Ökonomen-Barometer: Deutschland weiter im Abwärtstrend
Die Aussichten für die deutsche Konjunktur sind so schlecht wie seit fast zwei Jahren nicht mehr. Nur wenige glauben, dass die EZB die Krise in den Griff bekommt
von Sonja Funke, Euro am Sonntag
Die Sorgenfalten auf der Stirn führender Volkswirte sind tiefer geworden: Die Aussichten für die deutsche Wirtschaft beurteilen die Ökonomen so schlecht wie zuletzt im Dezember 2012. Die aktuelle wirtschaftliche Lage bewerten sie so schlecht wie zuletzt vor einem Jahr.
Nach dem drastischen Absturz im Vormonat ging das Ökonomen-Barometer von €uro am Sonntag und dem Nachrichtensender n-tv im September erneut zurück. Mit 53,8 Punkten war der unter 71 Volkswirten ermittelte Wert so niedrig wie zuletzt vor 13 Monaten.
Steiler Fall gebremst
Mit einem Rückgang von 1,9 Prozent hat sich der Abwärtstrend nach dem steilen Fall von elf Prozent im Vormonat allerdings deutlich verlangsamt. Dennoch sank das Ökonomen-Barometer seit dem Höchststand im April kontinuierlich. Im Vormonat hatten Ukraine-Krise und konjunktureller Gegenwind das Stimmungstief markiert.
Die wachsende Skepsis der Volkswirte deckt sich mit dem jüngst veröffentlichten Indikator des Zentrums für Europäische Wirtschaftsforschung (ZEW). Dessen entsprechendes Barometer fiel ebenfalls auf den niedrigsten Stand seit August 2013.
Krisen wie in der Ukraine und im Irak dämpfen die Zuversicht der für das Ökonomen-Barometer Befragten: Die meisten rechnen damit, dass die wirtschaftliche Lage in Deutschland in den kommenden zwölf Monaten unverändert schwach bleibt, der ermittelte Prognosewert stagnierte im September mit 48,8 Punkten auf dem Niveau des Vormonats.

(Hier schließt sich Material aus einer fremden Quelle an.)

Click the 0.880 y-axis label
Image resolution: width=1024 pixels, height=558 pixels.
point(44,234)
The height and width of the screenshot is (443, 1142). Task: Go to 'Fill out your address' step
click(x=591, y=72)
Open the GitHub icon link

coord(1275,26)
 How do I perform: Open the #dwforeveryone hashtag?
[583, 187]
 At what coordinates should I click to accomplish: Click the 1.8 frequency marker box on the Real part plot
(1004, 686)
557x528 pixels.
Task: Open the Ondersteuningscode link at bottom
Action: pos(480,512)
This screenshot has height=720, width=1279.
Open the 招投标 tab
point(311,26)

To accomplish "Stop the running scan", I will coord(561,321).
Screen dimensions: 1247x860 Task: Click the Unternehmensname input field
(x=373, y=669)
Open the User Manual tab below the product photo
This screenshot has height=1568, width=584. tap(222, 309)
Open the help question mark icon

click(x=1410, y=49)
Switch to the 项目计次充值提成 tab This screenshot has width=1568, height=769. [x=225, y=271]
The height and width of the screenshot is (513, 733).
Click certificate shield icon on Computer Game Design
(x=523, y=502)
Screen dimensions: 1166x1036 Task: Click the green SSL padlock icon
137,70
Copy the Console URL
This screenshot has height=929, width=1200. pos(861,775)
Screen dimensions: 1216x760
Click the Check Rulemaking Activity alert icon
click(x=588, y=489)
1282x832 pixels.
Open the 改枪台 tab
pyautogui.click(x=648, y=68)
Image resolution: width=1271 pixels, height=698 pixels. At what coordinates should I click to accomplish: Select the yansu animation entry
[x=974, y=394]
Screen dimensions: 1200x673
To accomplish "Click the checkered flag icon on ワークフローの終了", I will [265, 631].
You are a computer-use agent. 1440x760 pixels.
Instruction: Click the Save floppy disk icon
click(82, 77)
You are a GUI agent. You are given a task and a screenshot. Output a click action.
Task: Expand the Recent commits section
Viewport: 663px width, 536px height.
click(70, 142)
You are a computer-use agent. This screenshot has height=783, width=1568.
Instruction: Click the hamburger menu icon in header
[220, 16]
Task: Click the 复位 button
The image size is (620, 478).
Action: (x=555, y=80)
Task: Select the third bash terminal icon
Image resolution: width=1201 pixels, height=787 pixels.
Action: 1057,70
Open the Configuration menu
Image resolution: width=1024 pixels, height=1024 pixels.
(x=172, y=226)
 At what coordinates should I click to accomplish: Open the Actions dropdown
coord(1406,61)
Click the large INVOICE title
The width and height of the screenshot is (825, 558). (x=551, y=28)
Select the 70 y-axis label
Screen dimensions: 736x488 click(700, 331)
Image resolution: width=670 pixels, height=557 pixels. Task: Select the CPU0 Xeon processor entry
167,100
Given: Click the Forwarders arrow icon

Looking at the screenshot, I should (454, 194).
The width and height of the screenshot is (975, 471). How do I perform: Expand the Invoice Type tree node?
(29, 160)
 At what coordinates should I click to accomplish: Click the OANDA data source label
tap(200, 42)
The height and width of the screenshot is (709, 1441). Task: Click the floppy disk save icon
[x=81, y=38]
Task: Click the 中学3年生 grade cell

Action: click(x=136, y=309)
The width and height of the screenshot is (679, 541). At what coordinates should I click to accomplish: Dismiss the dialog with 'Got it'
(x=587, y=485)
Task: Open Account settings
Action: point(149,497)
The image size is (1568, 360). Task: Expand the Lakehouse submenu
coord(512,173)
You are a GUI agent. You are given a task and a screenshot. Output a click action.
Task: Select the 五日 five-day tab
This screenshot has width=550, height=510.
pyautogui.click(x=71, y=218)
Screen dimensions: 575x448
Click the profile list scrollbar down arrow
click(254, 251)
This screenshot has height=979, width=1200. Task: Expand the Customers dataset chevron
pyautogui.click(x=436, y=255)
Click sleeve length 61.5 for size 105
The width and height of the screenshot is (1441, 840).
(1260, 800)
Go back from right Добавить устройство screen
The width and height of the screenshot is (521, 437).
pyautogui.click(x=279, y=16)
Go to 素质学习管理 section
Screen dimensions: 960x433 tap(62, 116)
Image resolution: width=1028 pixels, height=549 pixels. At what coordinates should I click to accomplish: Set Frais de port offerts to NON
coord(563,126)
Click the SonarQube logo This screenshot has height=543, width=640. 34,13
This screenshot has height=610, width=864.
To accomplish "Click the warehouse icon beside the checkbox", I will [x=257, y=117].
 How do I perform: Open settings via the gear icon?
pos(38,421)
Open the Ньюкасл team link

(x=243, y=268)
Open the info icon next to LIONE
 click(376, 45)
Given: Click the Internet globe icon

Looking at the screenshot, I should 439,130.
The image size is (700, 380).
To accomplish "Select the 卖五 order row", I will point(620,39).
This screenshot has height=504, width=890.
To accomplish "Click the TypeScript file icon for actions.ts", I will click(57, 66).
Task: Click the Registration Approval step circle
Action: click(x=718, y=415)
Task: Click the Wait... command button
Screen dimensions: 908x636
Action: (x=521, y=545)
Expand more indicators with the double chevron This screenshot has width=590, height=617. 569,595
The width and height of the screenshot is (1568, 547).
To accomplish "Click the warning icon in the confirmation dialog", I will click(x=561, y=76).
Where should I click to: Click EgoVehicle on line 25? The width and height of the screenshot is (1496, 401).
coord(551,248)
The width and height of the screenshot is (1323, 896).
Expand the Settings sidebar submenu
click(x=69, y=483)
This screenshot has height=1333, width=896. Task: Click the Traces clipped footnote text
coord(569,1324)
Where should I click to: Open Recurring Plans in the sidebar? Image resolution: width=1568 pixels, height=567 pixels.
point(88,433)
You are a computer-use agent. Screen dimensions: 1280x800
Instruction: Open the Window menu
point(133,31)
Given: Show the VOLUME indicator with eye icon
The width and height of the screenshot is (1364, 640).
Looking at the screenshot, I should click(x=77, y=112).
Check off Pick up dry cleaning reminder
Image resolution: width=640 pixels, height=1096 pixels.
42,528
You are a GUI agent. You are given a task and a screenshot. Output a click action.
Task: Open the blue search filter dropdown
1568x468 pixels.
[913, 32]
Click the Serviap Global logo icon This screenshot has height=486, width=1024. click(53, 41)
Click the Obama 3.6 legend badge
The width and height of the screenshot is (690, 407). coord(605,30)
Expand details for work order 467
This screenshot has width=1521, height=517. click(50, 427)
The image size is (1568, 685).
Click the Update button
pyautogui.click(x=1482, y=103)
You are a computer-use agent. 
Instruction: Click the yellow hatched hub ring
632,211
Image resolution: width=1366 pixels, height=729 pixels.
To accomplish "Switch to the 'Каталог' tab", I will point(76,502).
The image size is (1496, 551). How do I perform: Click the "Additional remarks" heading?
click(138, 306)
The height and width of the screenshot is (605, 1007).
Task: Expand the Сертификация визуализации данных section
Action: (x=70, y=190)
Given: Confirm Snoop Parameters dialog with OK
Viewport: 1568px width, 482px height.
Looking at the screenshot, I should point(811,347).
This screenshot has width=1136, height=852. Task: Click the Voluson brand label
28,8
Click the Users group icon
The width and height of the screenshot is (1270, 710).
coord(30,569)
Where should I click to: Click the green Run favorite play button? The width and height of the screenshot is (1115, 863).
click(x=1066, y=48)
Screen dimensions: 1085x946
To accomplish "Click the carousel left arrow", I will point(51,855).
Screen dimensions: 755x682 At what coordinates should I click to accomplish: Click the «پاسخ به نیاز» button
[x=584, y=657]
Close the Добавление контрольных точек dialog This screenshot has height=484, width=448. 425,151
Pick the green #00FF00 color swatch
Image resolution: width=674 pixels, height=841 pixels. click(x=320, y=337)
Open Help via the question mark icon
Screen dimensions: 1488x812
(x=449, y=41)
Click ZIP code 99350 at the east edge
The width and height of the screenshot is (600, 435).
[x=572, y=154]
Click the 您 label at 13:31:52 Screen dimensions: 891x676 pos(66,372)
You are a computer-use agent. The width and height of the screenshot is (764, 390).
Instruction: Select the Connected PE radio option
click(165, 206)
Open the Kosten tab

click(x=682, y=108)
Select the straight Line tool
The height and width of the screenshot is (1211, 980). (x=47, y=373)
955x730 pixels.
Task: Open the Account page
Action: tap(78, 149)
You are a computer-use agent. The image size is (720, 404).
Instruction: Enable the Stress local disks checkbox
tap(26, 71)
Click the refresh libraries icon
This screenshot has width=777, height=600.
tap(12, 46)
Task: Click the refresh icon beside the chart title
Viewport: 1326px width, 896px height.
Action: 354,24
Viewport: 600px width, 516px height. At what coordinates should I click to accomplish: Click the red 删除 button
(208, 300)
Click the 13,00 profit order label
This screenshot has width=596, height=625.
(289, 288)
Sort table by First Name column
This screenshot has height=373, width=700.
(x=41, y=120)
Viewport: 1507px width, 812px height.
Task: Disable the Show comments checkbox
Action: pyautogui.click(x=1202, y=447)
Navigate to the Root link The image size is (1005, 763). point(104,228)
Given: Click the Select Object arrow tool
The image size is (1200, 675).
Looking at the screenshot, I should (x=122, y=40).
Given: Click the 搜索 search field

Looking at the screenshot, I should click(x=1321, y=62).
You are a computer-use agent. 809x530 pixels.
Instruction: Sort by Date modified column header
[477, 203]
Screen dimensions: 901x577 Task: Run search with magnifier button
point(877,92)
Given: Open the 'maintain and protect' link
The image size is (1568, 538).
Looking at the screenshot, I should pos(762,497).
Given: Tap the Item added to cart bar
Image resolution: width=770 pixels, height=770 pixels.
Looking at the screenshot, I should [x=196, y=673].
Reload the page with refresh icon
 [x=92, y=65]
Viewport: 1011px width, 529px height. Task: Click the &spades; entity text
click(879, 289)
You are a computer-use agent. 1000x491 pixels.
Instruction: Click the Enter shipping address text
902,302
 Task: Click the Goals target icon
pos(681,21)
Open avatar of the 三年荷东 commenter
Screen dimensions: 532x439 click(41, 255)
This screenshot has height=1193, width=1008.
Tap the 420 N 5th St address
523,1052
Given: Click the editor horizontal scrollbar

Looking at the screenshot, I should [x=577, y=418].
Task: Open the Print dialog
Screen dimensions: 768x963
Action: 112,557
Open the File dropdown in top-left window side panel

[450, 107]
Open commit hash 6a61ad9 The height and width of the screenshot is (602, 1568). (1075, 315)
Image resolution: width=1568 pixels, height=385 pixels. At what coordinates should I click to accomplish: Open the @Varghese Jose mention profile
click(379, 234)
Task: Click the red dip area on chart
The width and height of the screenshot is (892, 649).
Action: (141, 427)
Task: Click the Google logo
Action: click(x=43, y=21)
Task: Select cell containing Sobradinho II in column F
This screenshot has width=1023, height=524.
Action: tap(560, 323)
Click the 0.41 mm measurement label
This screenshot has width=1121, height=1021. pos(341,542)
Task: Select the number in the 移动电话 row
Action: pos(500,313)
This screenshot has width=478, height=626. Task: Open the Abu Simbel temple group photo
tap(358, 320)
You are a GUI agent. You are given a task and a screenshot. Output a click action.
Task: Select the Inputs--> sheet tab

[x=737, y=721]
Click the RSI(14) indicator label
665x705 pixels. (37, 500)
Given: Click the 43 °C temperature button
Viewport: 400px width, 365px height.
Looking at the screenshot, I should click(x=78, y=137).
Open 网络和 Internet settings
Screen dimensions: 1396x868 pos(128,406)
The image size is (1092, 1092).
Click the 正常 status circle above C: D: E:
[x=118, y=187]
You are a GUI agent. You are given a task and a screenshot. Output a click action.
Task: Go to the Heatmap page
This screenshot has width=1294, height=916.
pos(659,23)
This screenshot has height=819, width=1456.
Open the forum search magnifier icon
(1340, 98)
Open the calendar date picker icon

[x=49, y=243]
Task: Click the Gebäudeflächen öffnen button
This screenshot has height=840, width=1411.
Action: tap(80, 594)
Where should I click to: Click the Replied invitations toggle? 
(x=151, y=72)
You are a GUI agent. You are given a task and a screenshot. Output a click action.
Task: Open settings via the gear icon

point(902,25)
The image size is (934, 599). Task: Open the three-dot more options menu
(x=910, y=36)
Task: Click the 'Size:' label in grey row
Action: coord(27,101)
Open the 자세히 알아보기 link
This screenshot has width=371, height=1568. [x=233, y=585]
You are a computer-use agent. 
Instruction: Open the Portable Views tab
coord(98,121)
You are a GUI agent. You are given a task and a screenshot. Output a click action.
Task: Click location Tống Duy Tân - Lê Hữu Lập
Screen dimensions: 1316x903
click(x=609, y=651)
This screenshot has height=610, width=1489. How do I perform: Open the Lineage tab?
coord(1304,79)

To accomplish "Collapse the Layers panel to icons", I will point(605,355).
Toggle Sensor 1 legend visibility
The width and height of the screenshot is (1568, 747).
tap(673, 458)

Die Frage, ob der deutsche Staat sein Investitionsvolumen erhöhen sollte, um die schwächelnde Wirtschaft der Eurozone anzukurbeln, befürwortete knapp die Hälfte der Ökonomen. "Es ist wichtig, Wachstumsimpulse zu setzen, um das immer noch recht niedrige Wachstum des Produktionspotenzials in Deutschland endlich zu erhöhen", sagte Christian Dreger, Professor für Volkswirtschaftslehre in Frankfurt an der Oder. Die Geldpolitik hat aus Sicht der Ökonomen keine Möglichkeit mehr, die Konjunktur in Europa positiv zu beeinflussen. 67 Prozent halten die derzeit geplanten oder bereits umgesetzten Maßnahmen der Europäischen Zentralbank (EZB) für nicht geeignet, um die Wirtschaftsflaute zu bekämpfen. Nur 13 Prozent halten die Maßnahmen für zumindest begrenzt wirkungsvoll.
Euro-Abwertung positiv
Eine Euro-Abwertung hat aus Sicht der Volkswirte tendenziell positive Wirkungen. Etwa ein Drittel schätzt die Konjunkturwirkung für die Eurozone leicht positiv ein. "Insgesamt könnte Deutschland aktuell einen stärkeren Euro vertragen", stellte der Chefvolkswirt von Sal. Oppenheim, Martin Moryson, fest. "Wenn es allerdings hilft, eine Deflation in der Eurozone zu vermeiden und die schwache Erholung zu stützen, dann hilft es auch Deutschland - schließlich sind wir beim Export auch von der Eurozone abhängig."
Nur zehn Prozent lehnen dies wegen höherer Importkosten ab. "Es ist ein alter Irrglaube, dass Abwertungen günstig für die betreffende Volkswirtschaft seien", sagte Ulrich van Suntum, Professor an der Universität Münster: "Langfristig ist eine starke Währung immer besser, denn sie bedeutet, dass man preiswert internationale Güter kaufen kann."